Stop the Madness
SPECIAL BULLETIN – We interrupt this stream of practicality to introduce a thought-provoking book on today’s hyper-parenting that many of us wonder to what extent we should be participating in – or not: coordinating playdates as delicately as the Middle East peace process; scouring the internet for food label information; and hiring a private skating skills coach to give three year old Jack a leg up on making the hockey team a few years down the road.
Judith Warner, author of several political and biographical books and writer for Newsweek and the Washington Post, gets to the bottom of what is refered to as this mothering ‘mess’ (by one of the 150+ mothers intereviewed for the book), in Perfect Madness: Motherhood in the Age of Anxiety.
Warner reveals the confusion and angst brought on by the back and forth cultural expectations of mothering put forth over the last century by early childhood researchers. The pendulum has swung between sacrificing all to raise children as one’s life work (which is close to where we are today, she posits, as evidenced by the fixation on ‘attachment parenting’) to the opposite more detached approach intended to encourage children’s independence and ensure they don’t end up “smother-loved” and psychologically harmed.
Perfect Madness is not a prescriptive 12-step self-help book.

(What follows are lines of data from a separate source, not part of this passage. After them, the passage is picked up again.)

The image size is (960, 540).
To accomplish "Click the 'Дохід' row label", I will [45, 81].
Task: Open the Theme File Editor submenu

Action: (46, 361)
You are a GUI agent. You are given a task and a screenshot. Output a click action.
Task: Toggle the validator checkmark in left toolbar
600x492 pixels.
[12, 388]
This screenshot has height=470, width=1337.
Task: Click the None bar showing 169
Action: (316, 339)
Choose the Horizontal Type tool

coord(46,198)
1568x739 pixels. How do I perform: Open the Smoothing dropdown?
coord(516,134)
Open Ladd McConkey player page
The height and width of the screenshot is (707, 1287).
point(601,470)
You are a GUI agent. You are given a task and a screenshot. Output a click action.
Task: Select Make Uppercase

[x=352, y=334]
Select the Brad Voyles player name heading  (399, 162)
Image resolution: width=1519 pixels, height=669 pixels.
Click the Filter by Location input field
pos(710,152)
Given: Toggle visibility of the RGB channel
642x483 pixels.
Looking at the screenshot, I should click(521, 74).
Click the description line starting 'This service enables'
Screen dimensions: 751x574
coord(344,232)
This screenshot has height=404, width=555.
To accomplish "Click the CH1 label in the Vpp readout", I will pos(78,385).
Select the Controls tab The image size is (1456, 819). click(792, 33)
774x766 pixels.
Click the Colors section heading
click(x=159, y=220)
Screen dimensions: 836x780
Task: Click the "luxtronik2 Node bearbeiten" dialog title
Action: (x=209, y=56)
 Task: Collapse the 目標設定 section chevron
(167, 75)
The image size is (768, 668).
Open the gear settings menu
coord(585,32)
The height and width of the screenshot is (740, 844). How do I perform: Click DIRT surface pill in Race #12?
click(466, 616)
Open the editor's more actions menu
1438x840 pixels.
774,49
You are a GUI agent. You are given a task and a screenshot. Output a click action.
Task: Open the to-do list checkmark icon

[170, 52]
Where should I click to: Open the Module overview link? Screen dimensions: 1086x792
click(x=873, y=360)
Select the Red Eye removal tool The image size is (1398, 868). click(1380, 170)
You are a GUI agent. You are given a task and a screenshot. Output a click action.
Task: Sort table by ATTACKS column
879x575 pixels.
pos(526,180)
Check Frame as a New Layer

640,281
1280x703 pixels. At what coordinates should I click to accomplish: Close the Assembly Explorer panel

It does not offer any magic solutions to the “parenting to perfection” problem, but Warner’s thoughtful conclusions about what is driving many of us to this Baby Einstein/Mozart Effect-induced mommy madness are surprising, (controversial) and informative. We recommend this read for a chance to reflect on the societal and economic pressures which brought us into this ‘age of anxiety’ in the first place so we can collectively help find our way out of it.